Dian melanjutkan produk laporan dari PPATK merupakan laporan intelijen yang bersifat rahasia hanya digunakan untuk kepentingan penyelidikan atau penyidikan oleh aparat penegak hukum.
Adapun kerja sama PPATK dengan lembaga intelejen keuangan negara lain semakin ditingkatkan untuk menelusuri transaksi keuangan yang mencurigakan, dan penelusuran aset.
"Tapi itu semua bersifat sangat rahasia sesuai praktek intelijen keuangan internasional dan undang-undang yang berlaku," ujarnya.
Dalam catatan Bisnis, sepanjang 2013 - 2019 lembaga intelijen keuangan milik negara ini telah menyampaikan hasil analisis transaksi keuangan yang diduga terkait dengan tindak pidana.
Tindak pidana pajak memiliki nominal paling banyak dibandingkan dengan tindak pidana lainnya.

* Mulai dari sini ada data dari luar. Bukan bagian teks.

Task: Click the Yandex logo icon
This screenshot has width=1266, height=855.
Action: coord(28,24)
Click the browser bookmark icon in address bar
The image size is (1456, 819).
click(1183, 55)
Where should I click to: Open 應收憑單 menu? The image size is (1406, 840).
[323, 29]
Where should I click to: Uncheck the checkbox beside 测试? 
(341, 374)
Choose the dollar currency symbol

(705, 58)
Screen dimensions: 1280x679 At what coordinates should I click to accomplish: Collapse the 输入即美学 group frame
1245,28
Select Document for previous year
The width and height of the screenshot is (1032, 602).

Nilai penerimaan pajak dari hasil analisis tersebut mencapai Rp8,07 triliun. Angka ini jauh melampaui penerimaan dari pengungkapan kasus yang kemudian ditangani KPK yang hanya Rp790,89 miliar dan kepolisian di angka Rp161,2 miliar.
Adapun bocoran laporan transaksi janggal dari Financial Crimes Enforcement Network (FinCEN) menyebutkan ada 20 bank di Indonesia yang diduga menjadi tempat lalu lalang transaksi mencurigakan.
Bocoran laporan tersebut diperoleh Konsorsium Internasional Jurnalis Investigasi (ICIJ) dan Buzzfeed News. FinCEN sendiri merupakan lembaga intelijen keuangan di bawah Departemen Keuangan Amerika Serikat.
Dikutip dari laman ICIJ pada Selasa (22/9/2020), terdapat 496 transaksi yang diambil dari dokumen FinCEN yang menunjukkan transaksi janggal mengalir ke dan dari Indonesia senilai total US$504,66 juta atau setara Rp7,46 triliun. Secara rinci, uang yang masuk ke Indonesia senilai US persen218,50 juta, sedangkan yang ditransfer senilai US$286,16 juta.
Transaksi ini diproses melalui 4 bank yang berbasis di AS yang mengajukan laporan aktivitas mencurigakan kepada FinCEN. Yakni The Bank of New York Mellon Corp sebanyak 312 transaksi, Deutsche Bank AG sebanyak 49 transaksi, Standard Chartered Plc sebanyak 116 transaksi, dan JP Morgan Chase & Co sebanyak 19 transaksi.
Tercatat ada 19 bank di Indonesia, baik swasta maupun pemerintah, yang diduga menjadi tempat lalu lalang transaksi mencurigakan. Terdapat dua nama bank pelat merah yang terekam dalam transaksi janggal tersebut.
Jika dirinci sejumlah bank yang dilaporkan terekam dalam transaksi janggal itu yakni Bank DBS Indonesia, Bank Mandiri, Bank Windu Kentjana International, Hongkong Shanghai Banking Corp, Bank Central Asia.
Selanjutnya, ada Bank CIMB Niaga, Bank Negara Indonesia, Panin Bank, Bank Nusantara Parahyangan, Bank of India Indonesia, Bank OCBC NISP. Berikutnya, Bank Danamon Indonesia, Bank Commonwealth, Bank UOB Indonesia, Bank ICBC Indonesia. Selanjutnya, Chinatrust Indonesia, Standard Chartered Bank, Bank International Indonesia, Citibank NA.